Depuis la fin des années 1980, on observe, d’un côté, le développement d’une étatisation – passant par exemple par la réforme de la sécurité sociale menée sous Alain Juppé en 1995, qui marque la reprise en main de la sécu par l’Etat – et, de l’autre, le développement d’acteurs marchands qui prennent une place de plus en plus importante dans le social. Globalement, on constate que les politiques publiques instituent des marchés et importent des manières de faire qui viennent du secteur privé : on parle donc de « marchandisation des services publics ». Par exemple, avec les modes de financement à la tarification importés du sanitaire, l’Etat crée des quasi-marchés. C’est-à-dire que, dans un cadre de financement qui reste public, les autorités mettent en concurrence les prestataires publics ou privés, lucratifs ou non, autour d’un « prix » afin d’assurer une allocation maximale à l’opérateur qui attire le plus d’usagers.

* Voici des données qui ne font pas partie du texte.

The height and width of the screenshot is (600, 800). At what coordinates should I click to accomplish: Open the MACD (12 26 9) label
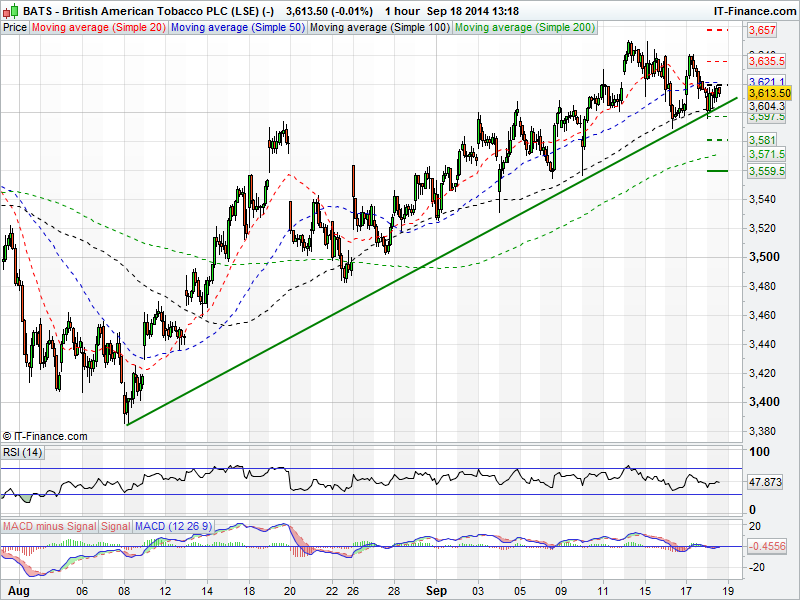pyautogui.click(x=170, y=526)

La marchandisation, cela signifie que l’on crée un prix même fictif pour un service et que les opérateurs sont en concurrence, comme avec les réformes de financement. Au-delà, on parle de « managérialisation » pour expliquer qu’il y a maintenant dans le public tout un vocabulaire du monde de l’entreprise : « prime au rendement », « benchmarking »… Tout cela formate les acteurs à se comporter comme des opérateurs privés et conduit à une transformation des structures hiérarchiques. Par exemple, le concept de New Public Management – ou « nouvelle gestion publique » – s’est développé partout dans le monde en s’adaptant à la configuration de chaque pays et de chaque administration. En France, cela a été très utilisé par les administrations centrales pour réduire les marges à la fois de leurs services déconcentrés et de leurs opérateurs, afin de renforcer l’autorité de l’Etat en utilisant les mêmes outils qu’un actionnaire dans une société privée. Ainsi, le directeur d’un établissement public se retrouve avec une marge de manœuvre à l’égard de l’Etat aussi réduite que celle d’un chef d’entreprise face à ses actionnaires.
Dans toutes les réformes de l’administration, on utilise les mêmes mots-clés : simplification, rationalisation, rapprochement de l’usager… Mais en réalité il y a une centralisation croissante. La marchandisation des services publics peut entraîner une discrimination des publics : certains iront vers des structures publiques, d’autres vers des structures privées. Par exemple, dans le cas des maisons de retraite, toute une offre privée lucrative se développe, qui fait craindre un clivage entre, d’un côté, les personnes âgées qui peuvent payer pour un hébergement haut de gamme et, de l’autre, ceux qui n’ont pas les moyens d’aller voir ailleurs que dans le public. C’est en partie ce qui s’est passé dans le sanitaire, quand les cliniques privées se sont positionnées sur les opérations programmables donc rentables.
Les mutations rapides comme la numérisation des démarches est loin d’être une simplification pour tous les usagers, notamment ceux du secteur médico-social. De nombreux guichets physiques disparaissent en lien avec l’objectif de réduction des dépenses. Il y a un autre effet paradoxal : dans le médico-social, les institutions et les procédures changent sans cesse, toujours sous prétexte de raccourcir les procédures et d’aller vers le « guichet unique ». Mais les usagers finissent par être perdus devant cette transformation permanente, et risquent de ne plus savoir à quel interlocuteur s’adresser pour faire valoir leurs droits. Tout cela rend difficile la compréhension du système social.